M. Philippe Michel-Kleisbauer, rapporteur pour avis au nom de la commission de la défense. Sur la question des harkis, nous avons interrogé le secrétariat général de la défense et de la sécurité nationale, qui est en train de définir une grille d’attribution, à laquelle pourront se référer les personnels de l’ONAC dans chaque département.

En ce qui concerne la carte du combattant pour les années 1962-1964, elle représente un coût de 6,6 millions d’euros pour 2019 et de 30 millions d’euros en année pleine, à quoi il faudra rajouter les 30 millions d’euros liés à la déduction de la demi-part fiscale. Pour mémoire, les déductions fiscales applicables à l’ensemble des ressortissants de l’ONAC s’élèvent à un demi-milliard d’euros.

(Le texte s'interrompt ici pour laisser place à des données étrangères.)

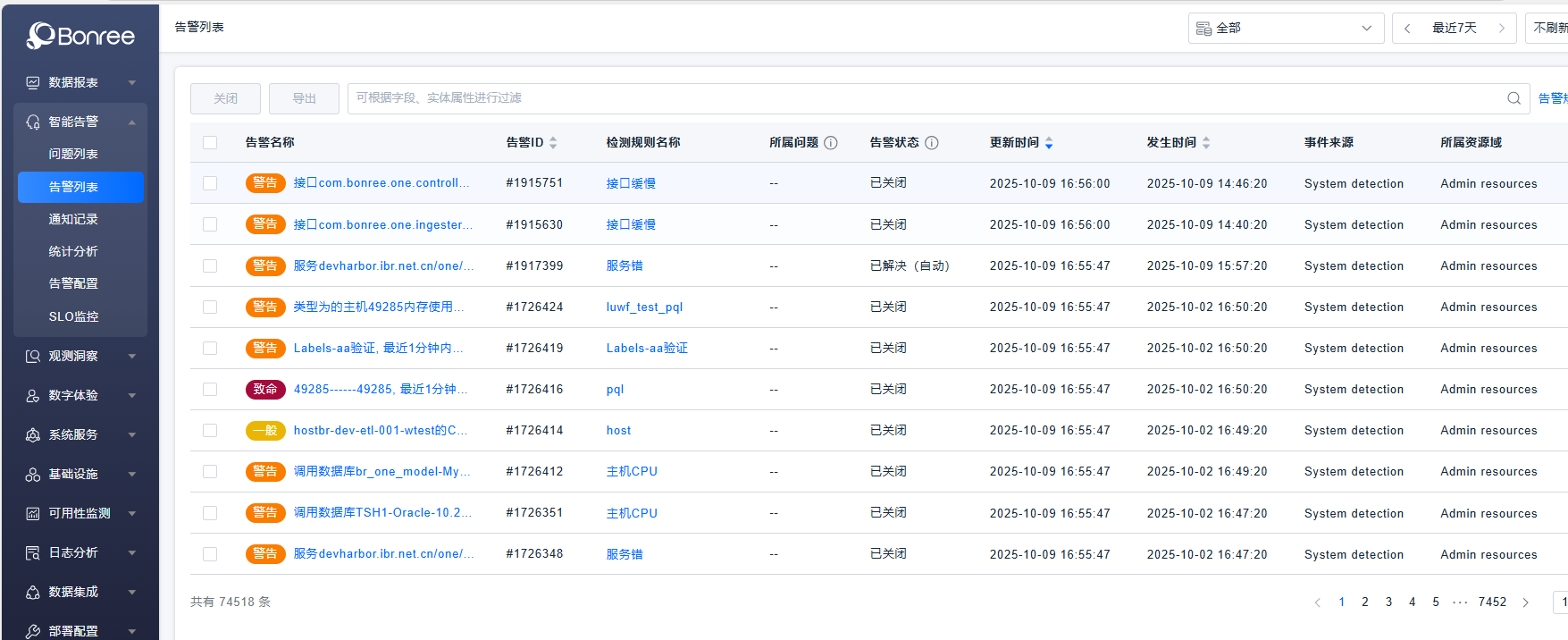Shift time range forward with right chevron
The height and width of the screenshot is (640, 1568).
pyautogui.click(x=1502, y=29)
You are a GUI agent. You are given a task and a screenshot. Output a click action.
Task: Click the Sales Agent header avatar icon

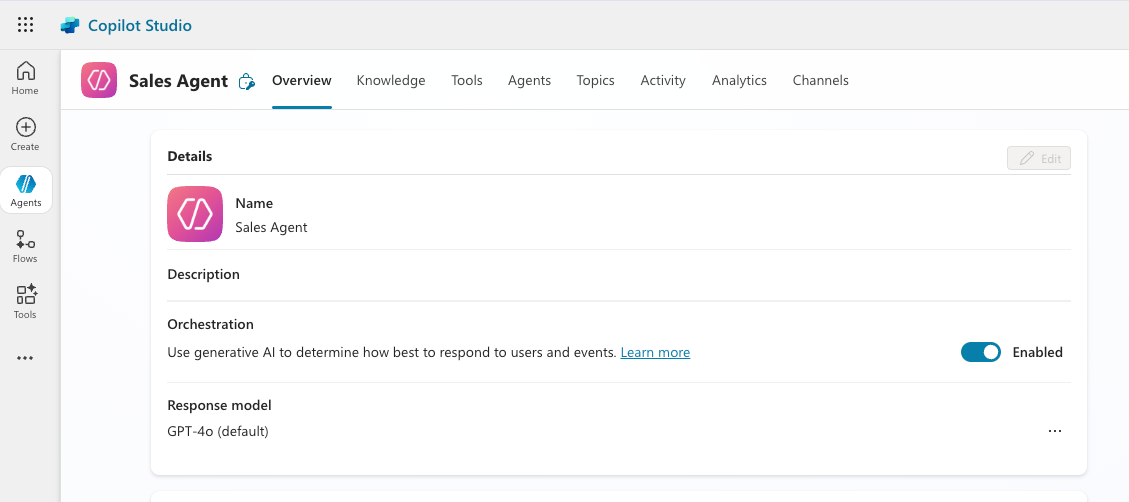(x=99, y=81)
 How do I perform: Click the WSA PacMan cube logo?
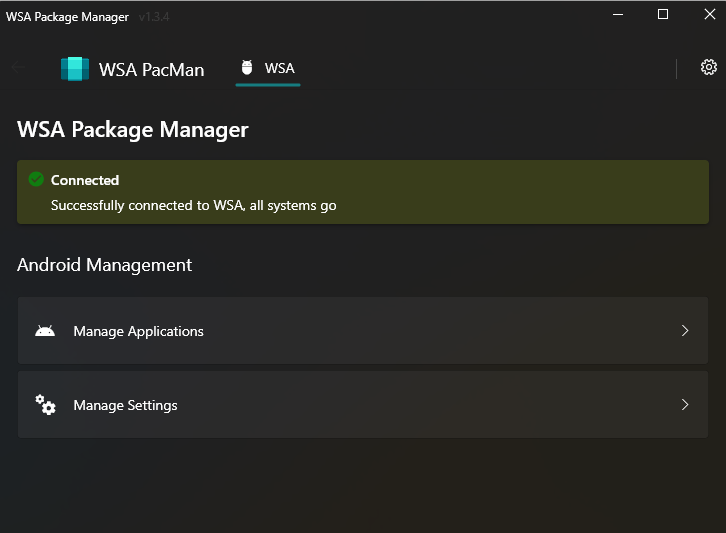point(75,69)
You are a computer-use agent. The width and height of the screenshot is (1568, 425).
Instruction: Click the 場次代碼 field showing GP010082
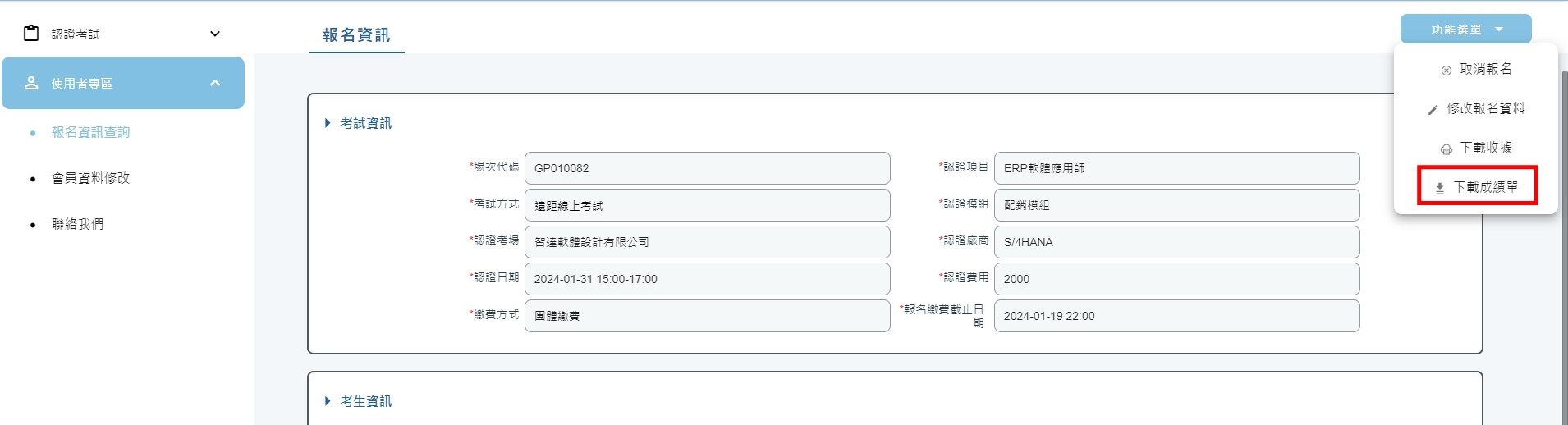pyautogui.click(x=707, y=168)
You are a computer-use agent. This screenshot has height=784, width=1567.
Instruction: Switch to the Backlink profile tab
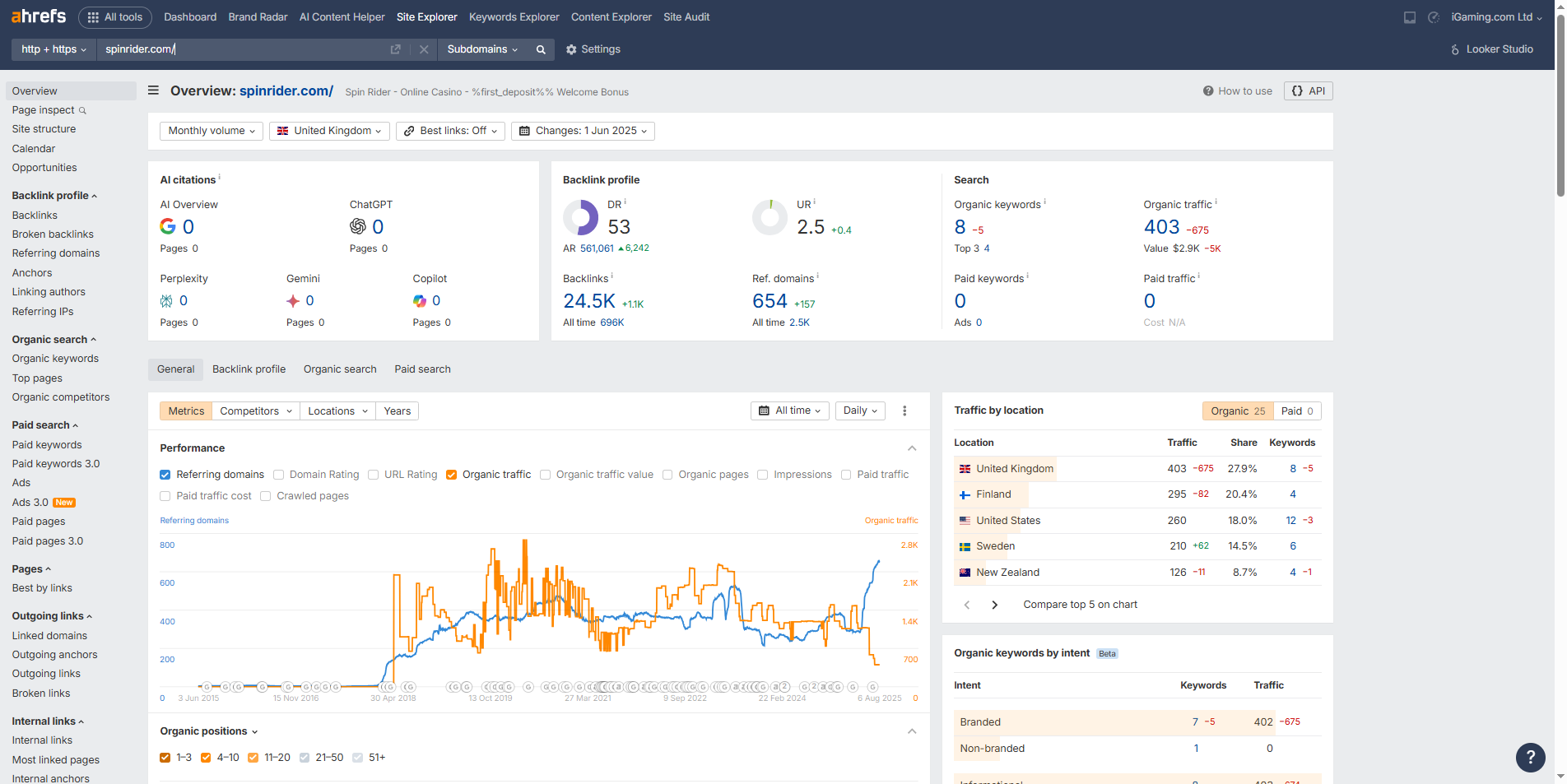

Enfin, dans l’action 01 Liens armées-jeunesse a été greffée cette année le service militaire volontaire avec 356 personnels portés au budget. Cela répond peut-être à la question de Thibault Bazin qui s’interrogeait sur les 9 millions d’euros venant gonfler le programme 212.

Du fait de l’attrition naturelle, le budget de la mission Anciens combattants, mémoire et liens avec la nation est en diminution de 160 millions d’euros, mais cette somme a été réaffectée dans la LPM et participe de l’augmentation de 1,7 milliard du budget de la défense.

M. Olivier Damaisin. Pour la première fois, un gouvernement reconnaît les anciens combattants ayant servi entre 1962 et 1964. Cela mérite d’être souligné dans la mesure où c’est une très ancienne revendication, et l’on ne peut que s’en satisfaire.

En ce qui concerne les soixante-quatorze harkis, s’agit-il des « harkis blancs » ? C’est une question qui n’a pas été évoquée au sein du groupe de travail mandaté par le Président de la République présidé par le préfet Ceaux auquel j’ai participé, mais je sais que la ministre s’en est saisie.

Quant aux veuves d’invalides de guerre, c’est une autre question importante. Des mesures avaient été adoptées et budgétisées il y a quelques années, mais des erreurs de chiffrage ont été commises. Au vu des amendements qui nous sont proposés cette année, il me semble que c’est encore le cas et que nous devons être plus précis. Nous devons retravailler avec le ministère ces questions de l’indemnisation des veuves et des « harkis blancs ».

M. Thibault Bazin. Nous constatons comme le rapporteur une baisse de 5,13 % du budget dédié aux anciens combattants. Cela étant, le groupe Les Républicains souhaite que se poursuive l’augmentation de la retraite du combattant, à un rythme régulier qui ne soit pas tributaire des aléas électoraux.

Si nous regrettons par ailleurs que les efforts en faveur de l’action sociale de l’ONAC ne soient pas reconduits pour une deuxième année consécutive, nous nous réjouissons surtout de l’attribution de la carte du combattant aux militaires déployés en Algérie après le 2 juillet 1962 et jusqu’en 1964, ainsi que le suggérait la proposition de loi de Gilles Lurton, malheureusement rejetée par le Gouvernement, au nom de considérations politiciennes, le 5 avril dernier.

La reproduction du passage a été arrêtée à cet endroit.